December 2, 2010 * Psalms 111, 124, 70, 80





Psalm 111

Please read the comments about Psalm 112 from Tuesday evening above. Psalm 111 and Psalm 112 belong together. Psalm 111 focuses primarily on God’s work while Psalm 112 focuses on the human response to God. Psalm 111 begins and ends with praise. This psalm also contains one of my favorite phrases, “The fear of the Lord is the beginning of wisdom.” Here, “fear of the Lord” can be summed up as praise, gratitude, and obedience.

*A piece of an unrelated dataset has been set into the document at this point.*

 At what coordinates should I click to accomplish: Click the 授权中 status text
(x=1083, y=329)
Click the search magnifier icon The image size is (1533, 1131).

Have you been practicing “the fear of the Lord”? If you have, you have been promised that you will “have a good understanding.”


Psalm 124

Psalm 124 is one of the Songs of Ascent. It also appears to be a sequel to Psalm 123. Psalm 123 is a prayer for help and Psalm 124 is the recounting of deliverance and the proclamation of that deliverance as coming from God.


What is it that God has delivered you from?




Psalm 70

Psalm 70 is remarkably similar to Psalm 40:13-17. Psalm 70 and 71 also have many similarities and are thought to have been originally designed to be read as a pair. This psalm is most often used during Holy Week and portrays a faithful sufferer whom Christians see as Christ. I personally love verse 4(a), “Let all who seek you rejoice and be glad in you.” Seeking after God is a joyous endeavor.


Have you known this joy?


Psalm 80

Psalm 80 is a communal lament that makes use of the flock/shepherd metaphor and holds forth the good news of God’s faithfulness and forgiveness. I love the rhythm that verses 3, 7, and 19 provide (“Restore us, O God; let your face shine, that we may be saved”) and the rhythmic similarity that verse 14 has with these three (“O God of hosts; look down from heaven, and see; have regard for this vine”). This psalm is a of faith and hope.


John Calvin said in his Commentary on the Book of Psalms, “This is a sorrowful prayer, in which the faithful beseech God that he would be graciously pleased to succor his afflicted Church.” Is this what we pray for today?